Wednesday, October 19, 2011

Wednesday's Wandering: Writing MG/YA Fiction That Sells

Today's blog concerns a workshop I took at a Writer's Conference in September. The presenter was Jonathan Maberry, a multipublished author of teen and middle grade fiction. Please check out his website at:

I think we all have trouble sometimes deciding if our story is for "middle grade" or "young adult." I keep seeing publishers who claim that YA is from age 12 to 18. As a parent and grandparent, I know there is a big difference between the emotional/mental maturity of a 12 or 13 year-old, and a kid who is 16, 17, and older. Therefore, some stories aimed at the later teens are not appropriate for early teens, and those for early teens the older kids wouldn't want to read.

Mr. Maberry has broken down the age groups in very much the same way I would, and I was glad to see I wasn't the only one who felt like this! His break-down is:
Middle Grade =  8 to 12 years
Younger YA   =  12 to 15 years
Older YA        =  15 to 17 years

I don't think he mentioned it, but I assume he figures 18 and up is adult.

There is more money right now in YA than there is in adult books, which came as a surprise. More YA books are being sold, and are bringing in better royalites. The biggest seller is for the younger YA, 12 to 15 years.  They are given the biggest print run, and there is no limit to genre or a mixture of genres, but there are fewer appropriate themes than for the older group.

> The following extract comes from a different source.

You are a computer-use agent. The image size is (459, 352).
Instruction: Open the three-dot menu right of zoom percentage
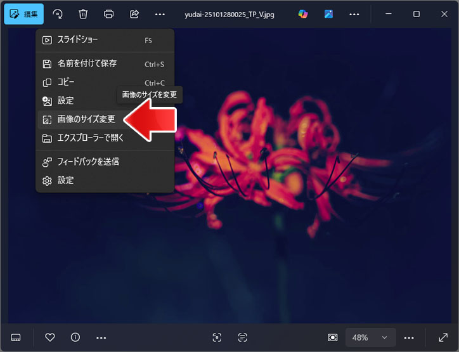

Kids read up, especially in the middle grades, but that doesn't mean writing for them in the same vein as writing for the YA groups. No heavy romance, or sex, or hard horror books for this age group. Most MG novels run from 20,000 to 40,000 words, and CAN bring as much as $60,000 for new authors. Steam punk is selling well, but he says historical fiction is not. That part I would debate him on, as I'm getting the opposite information from agents.
There are more themes available to write about in the 15 to 17 year-old YA, such as drugs, sex, abuse, abortions, gangs, anorexia-type themes, rape, and etc.     Many YA are now heavily into romance, which can range from the hand-holding, first kisses to those who steam up the pages a bit with more sex.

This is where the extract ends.